**Text to read:**
-=-=-=-=-

Over the last 18 months I have been working on a fast 8 inch scope. I thought I’d share my progress. I’ve made several mirrors between 4 and 12 inch. They were all in modest focal ratios between F5 and F10. The tolerances at at F3 are tight so the mirror was a challenge. I used a conventional Foucault tester and a ronchi screen for all the testing. When I had a good result there I tested the mirror in autocollimation.

I bought the blank here on iceinspace. It had the fast curve already ground into it. So I made a tile and plaster tool to complete grinding. Melbourne was in lockdown when I began so I used my at home time to build a new grinding / polishing machine shown below. If you are interested in the machine, I prepared a short video about it for my club last year:

https://drive.google.com/file/d/1SPFSfqrpjP18MpOIAflINUFPQs4Uik2D/view?usp=drivesdk

Testing the mirror involved using a Foucault tester and an 8 zone mask. I had to observe pairs of zones darken at the same time and not their positions with the tester’s micrometer. This is easy at modest focal ratios but with a mirror this fast it’s difficult to see the zone pairs at the same time, particularly at the edge which is the most important part of the mirror. With practice I became better at testing this mirror. But I needed a way to verify the test results.

I had purchased a 12 inch optical flat from a friend a few years ago. It was uncoated and it was made by someone I trust. I had it aluminised and used it in the configuration shown below. Essentially it is a roughly made telescope set up in front of the flat mirror. A bright LED is mounted behind a ronchi screen in the eyepiece holder. As you can see the test showed straight lines, indicating a good parabola. Autocollimation is a double pass test so any errors shown are doubled in size, so it’s an excellent null test for a completed telescope.

-=-=-=-=-

**Required task:**
Can you reproduce, word for word, the part of the telescope mirror post from "Testing the mirror" up to and including "the test results."?

**Data shown:**
-=-=-=-=-

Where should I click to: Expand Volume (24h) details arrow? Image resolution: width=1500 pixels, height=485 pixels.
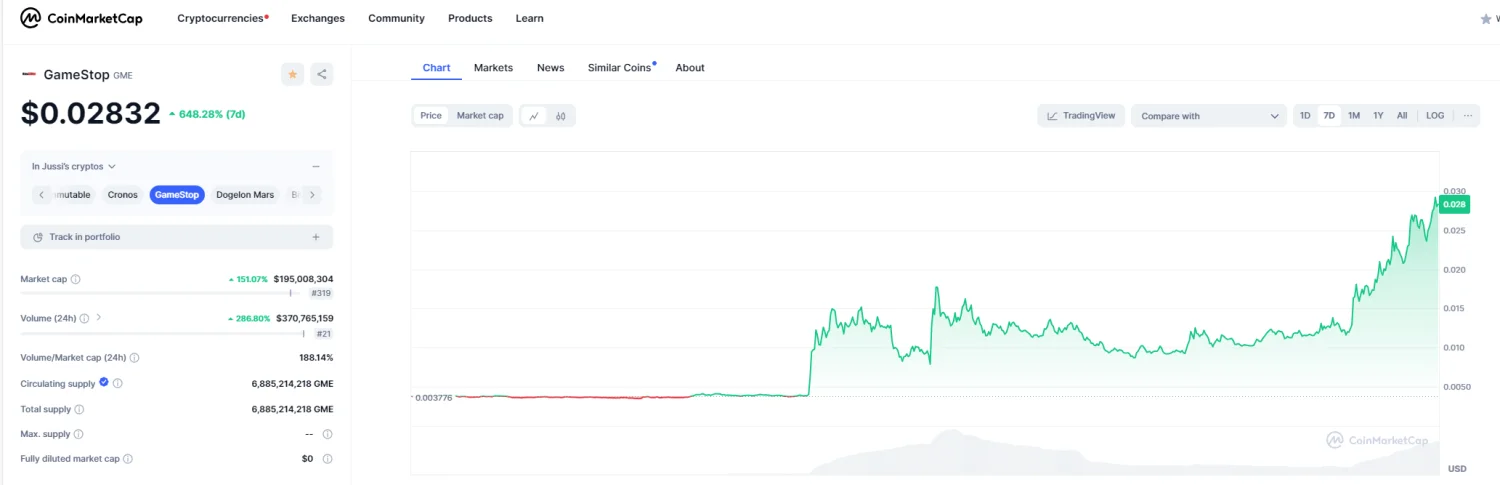98,318
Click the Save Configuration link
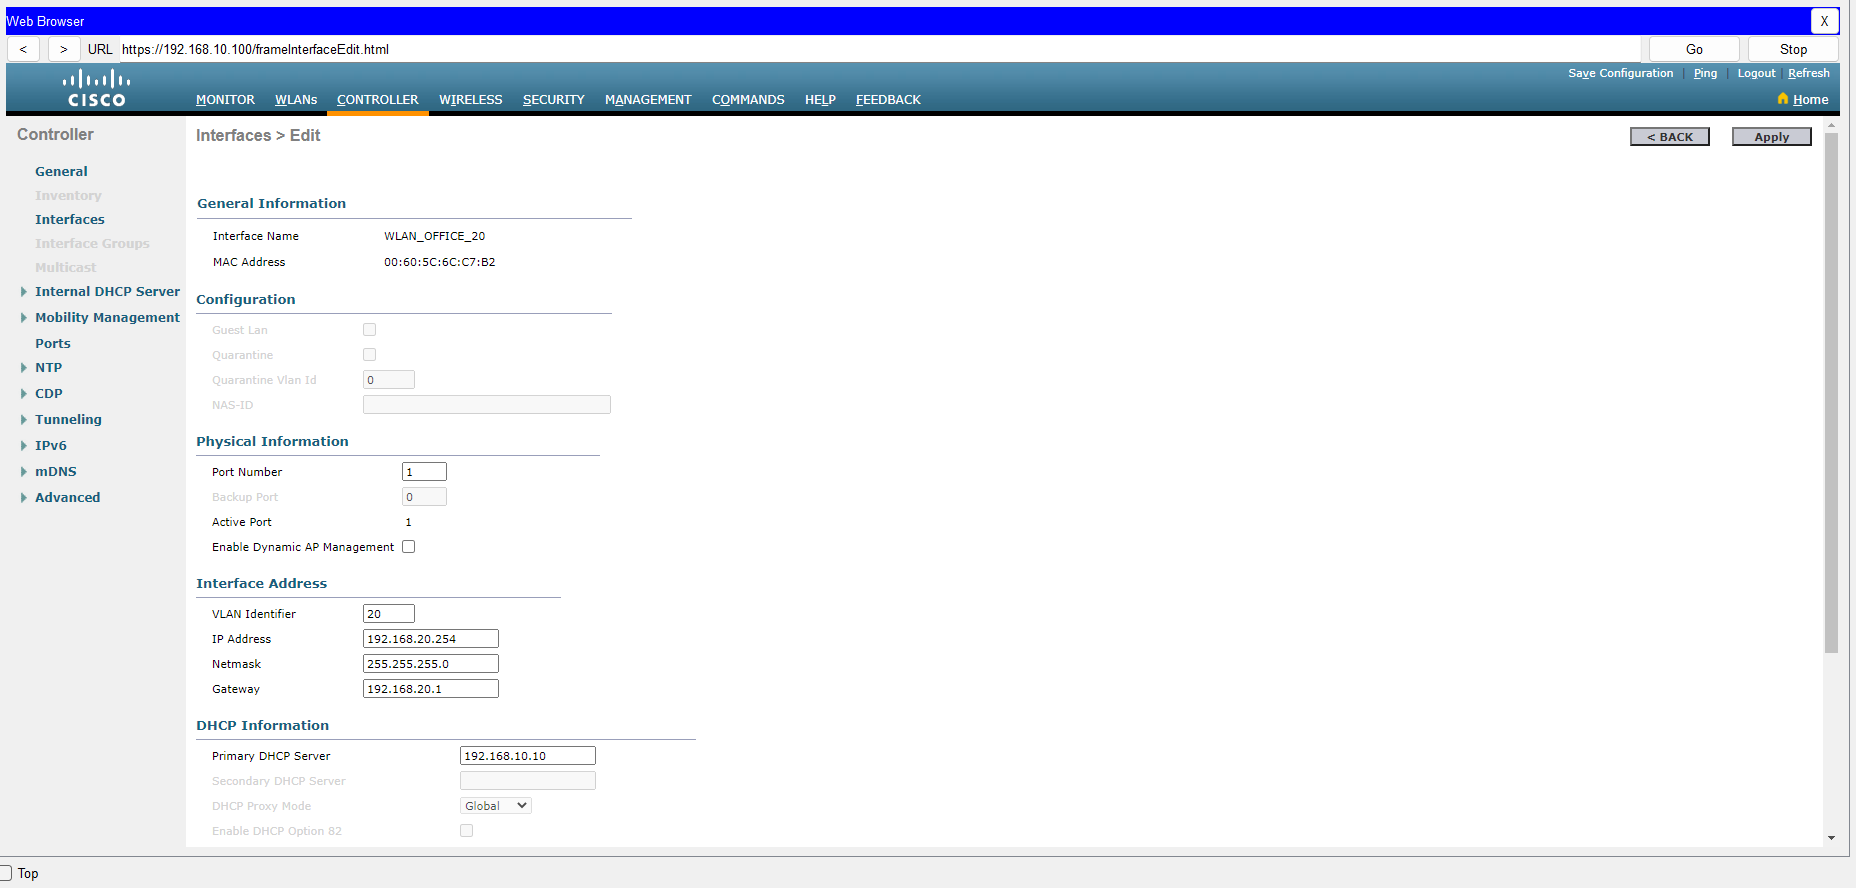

-=-=-=-=-

**Reply:**
Testing the mirror involved using a Foucault tester and an 8 zone mask. I had to observe pairs of zones darken at the same time and not their positions with the tester’s micrometer. This is easy at modest focal ratios but with a mirror this fast it’s difficult to see the zone pairs at the same time, particularly at the edge which is the most important part of the mirror. With practice I became better at testing this mirror. But I needed a way to verify the test results.